Viene en el Diario que el Ayuntamiento y los hoteleros de Burgos han empezado a negociar un endurecimiento de las condiciones de los pisos turísticos. En paralelo, el grupo parlamentario del PSOE ha tomado la iniciativa en el Congreso para cambiar la Ley de Propiedad Horizontal (a ver si esta vez se la aprueba Puigdemont) y exigir como condición para este tipo negocios la aprobación de las comunidades de vecinos. Los gobiernos autonómicos también intentan frenar un fenómeno hasta ahora imparable que cada vez genera más rechazo y preocupación, mientras mueve millones de euros.
Reconozco que yo este asunto solo lo veo desde una perspectiva: la del turista. Viajo cuando puedo y alguna vez he hecho uso de este tipo de alojamiento, pero no soy multipropietario. No puedo hablar de la maravillosa experiencia de poder exprimir esa propiedad heredada de un tío abuelo con la que nadie sabía muy bien qué hacer hasta que uno de los primos propuso alquilarlo por días y contratar a alguien que lo limpie. Por supuesto, en negro.
Los pisos turísticos surgieron como algo simpático, prácticamente una economía colaborativa, para poner en el mercado viviendas vacías, que tenían mala salida en el mercado del alquiler, o incluso pasaban por una suerte de casas rurales, pero en la ciudad, con aspiraciones modestas.
Con los años y la explosión del turismo se han convertido, sin embargo, en una doble amenaza. La primera, para el sector hotelero, pues ha visto cómo le adelantaban por la derecha creando miles de camas cada trimestre. Su reacción, impulsado por una demanda voraz, ha sido inflar los precios tras la pandemia.
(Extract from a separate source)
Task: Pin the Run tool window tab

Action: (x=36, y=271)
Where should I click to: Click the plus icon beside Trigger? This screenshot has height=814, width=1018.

Y la segunda, y mucho más preocupante porque nos acabará afectando a todos, es la del precio de los alquileres. Por poner un ejemplo, estos días está tomando posesión de sus puestos una numerosísima promoción de funcionarios del Estado, alrededor de 4.600 personas. ¿Adivinan qué provincias han quedado las últimas en la elección de destinos? Barcelona y las Islas Baleares. A ningún propietario le compensa alquilar su apartamento por 700 euros al mes cuando pueden pedir ese precio por semana, o mucho más. Da igual que los inquilinos vengan a emborracharse, a hacer ruido o a ensuciar. Se van a los cuatro días y ya vendrá alguien a recoger, a pintar o a arreglar. Y mientras tanto, los vecinos histéricos. Lógico.
No sé cómo, pero es imprescindible poner coto a esa gigantesca trampa para la economía y para el mercado de la vivienda. Urge de verdad.